Hacker News new | ask | show | jobs
by saurik 5013 days ago
Despite spending a lot of time both in the design Wiki and in the talk discussing the importance of being able to determine whether a / indicates a regular expression literal or a division operator entirely within the lexer (as opposed to using the parser, which is how JavaScript is generally defined), the algorithm that this developer implemented does not actually work.

First off, an example where it works:

    a
    /5/
    7
If you run this through sjs you get:

    a / 5 / 7;
This is because, in JavaScript, statements continue across line boundaries until they are either explicitly terminated by a semicolon or a syntax error, in which case the parse is retried at that point as if a semicolon had been provided. In this case, that means we have a single statement that is a division of these three expressions: a, 5, and 7.

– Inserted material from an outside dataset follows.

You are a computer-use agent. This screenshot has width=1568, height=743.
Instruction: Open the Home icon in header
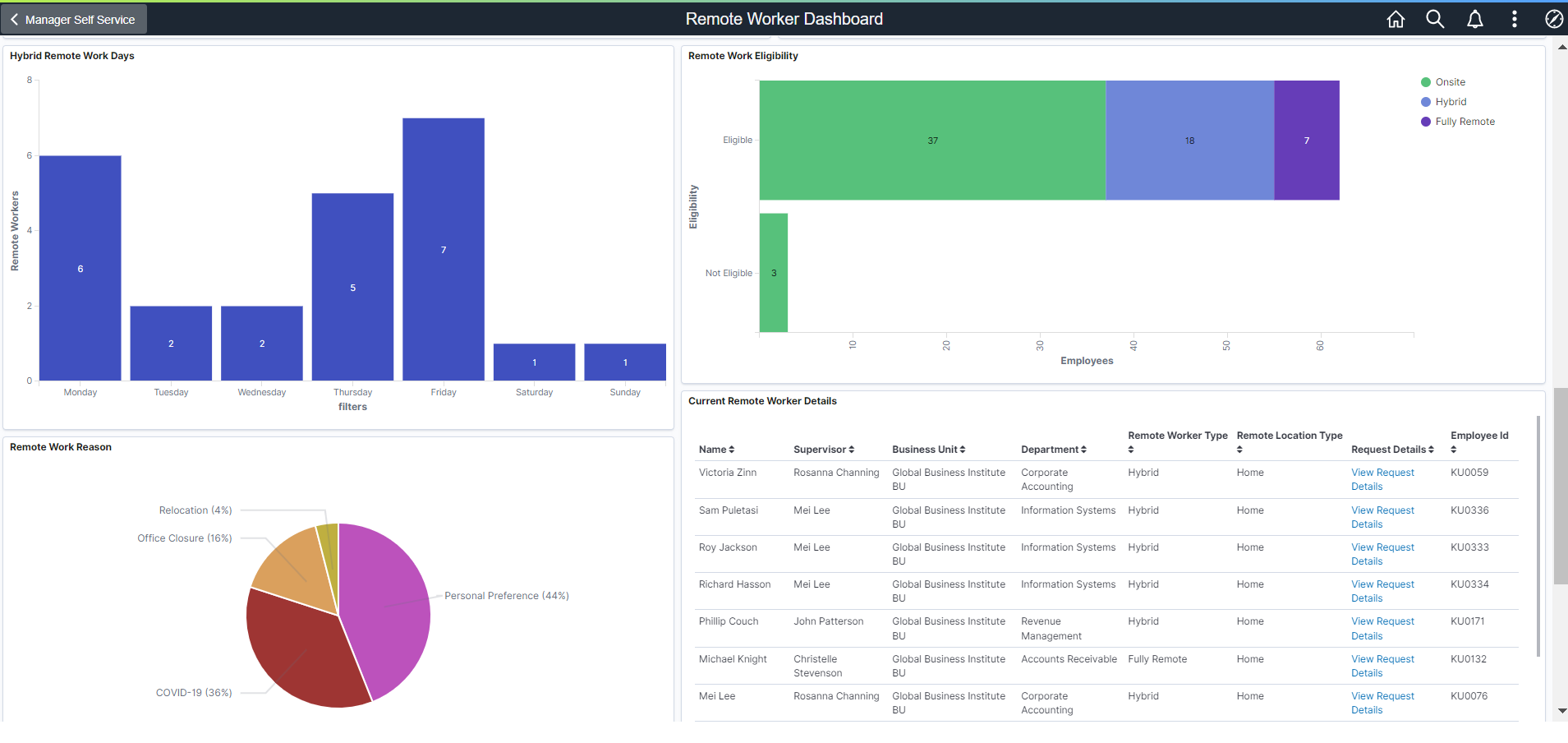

However, let's take a more difficult case:

    a = function() {}
    /5/
    7
This is also a single statement: you are entirely allowed to attempt to divide a function literal by a number, you will simply get the value NaN as output. If you take this file and run it through node, adding a "console.log(a)" to the end, that is in fact what you will get: NaN. However, when first run through sjs, you instead get "[Function]".

The reason is that sjs translated the code to:

    a = function () {
    };
    /5/;
    7;
This is incorrect, and demonstrates how difficult some of these underlying issues are when parsing languages that have intertwined lexer and parser state. :( Attempting some other test cases involving regular expressions (but not semicolon insertion) also failed: it seems a lot more work will need to be done on this before it will be able to process general input (and it is not 100% clear to me that the shortcut required is even possible: I haven't thought enough about it yet to say for certain, however).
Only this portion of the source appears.